Belle distribution pour Turandot à Paris (Wilson, Kunde, Gonzalez), belle direction (Spotti) mais mise en scène en contresens total

Turandot



Puccini

Création posthume en 1926

 

Séance du 24 novembre 2023, à l’Opéra de Paris, final de Franco Alfano (version courte).

 

Turandot est le dernier opéra de Puccini, œuvre inachevée du fait de son décès, œuvre complétée par divers ajouts qui ne sont pas à la hauteur des intentions du compositeur, si l’on en juge par ces deux premiers actes, bouillonnants, flamboyants mais, de fait, déséquilibrés. En effet il existe au moins deux « finals » ajoutés, l’un par Alfano, son élève et disciple, lui-même subdivisé en deux versions, la longue et la courte, et l’autre par Luciano Berio, beaucoup plus récente mais généralement peu reprise.

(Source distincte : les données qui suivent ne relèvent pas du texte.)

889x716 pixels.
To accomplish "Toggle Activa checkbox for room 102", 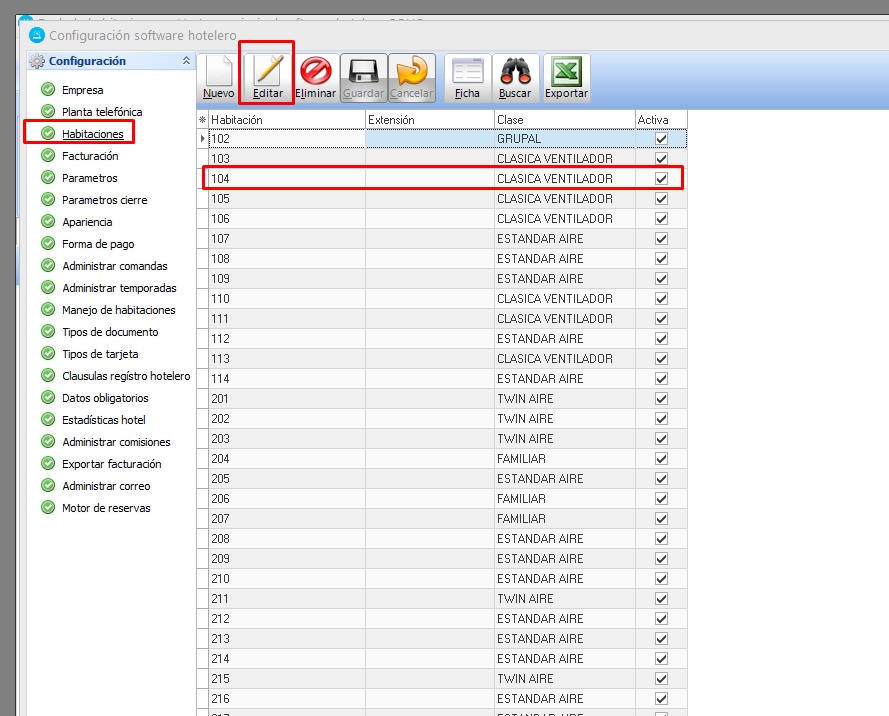I will pyautogui.click(x=661, y=139).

La froideur de l'esthétique de Wilson en mode contresens

L’Opéra de Paris nous propose la mise en scène de Robert Wilson, lequel a opté pour le final Alfano version courte, la version longue nécessitant des artistes capables de tenir un duo incandescent très long (Calaf, Turandot) qui ne sont pas légion dans la formation lyrique actuelle.

Choix qui nous éloigne quand même de la belle performance récente immortalisée par un enregistrement studio, de l’orchestre de la Santa Cecilia sous la direction d’Antonio Pappano, avec Sondra Radvanosky et Jonas Kaufmann.

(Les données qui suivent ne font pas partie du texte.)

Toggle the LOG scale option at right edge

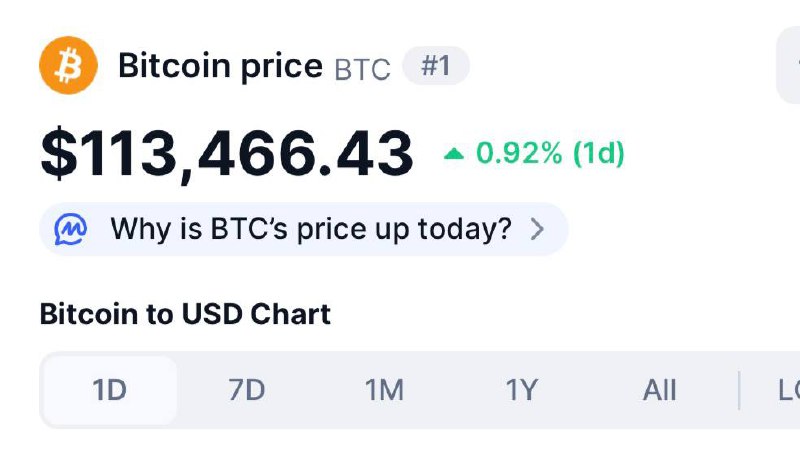(786, 390)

Mais en tout état de cause, l’œuvre inachevée souffre d’un déséquilibre évident si l’on compare aux autres chef-d’œuvres de Puccini, certaines scènes se retrouvent beaucoup trop longues, d’autre trop brèves. L’orchestration d’Alfano ressemble à du (mal) copié-collé de la trame puccinienne, et appauvrit terriblement le final raccourci, surtout quand il est uniquement interprété « en force » par certains artistes comme c’est malheureusement la « mode » actuellement.

Si l’on rajoute ce lamentable arrêt sur image après le « Nessun dorma » pour permettre les applaudissements d’un public auquel on interdit toute spontanéité, alors que l’enchainement musical est de rigueur pour donner tout son sens à cette partie, on se sent particulièrement frustré…

La mise en scène de Robert Wilson, disons-le franchement, est complètement à côté de la plaque pour tout arranger.

Au prétexte que l’action se passe en Chine (en fait l’histoire est tirée d’une légende perse), Wilson justifie l’une de ses éternelles et habituelles esthétiques de l’immobile (issu du théâtre No comme si le bouillonnant Puccini avait un quelconque rapport avec ces notions) où les chanteurs sont transformés en marionnettes, bougeant de temps en temps une main, un bras, dans des gestes raides et volontairement peu naturels, sans jamais interagir entre eux.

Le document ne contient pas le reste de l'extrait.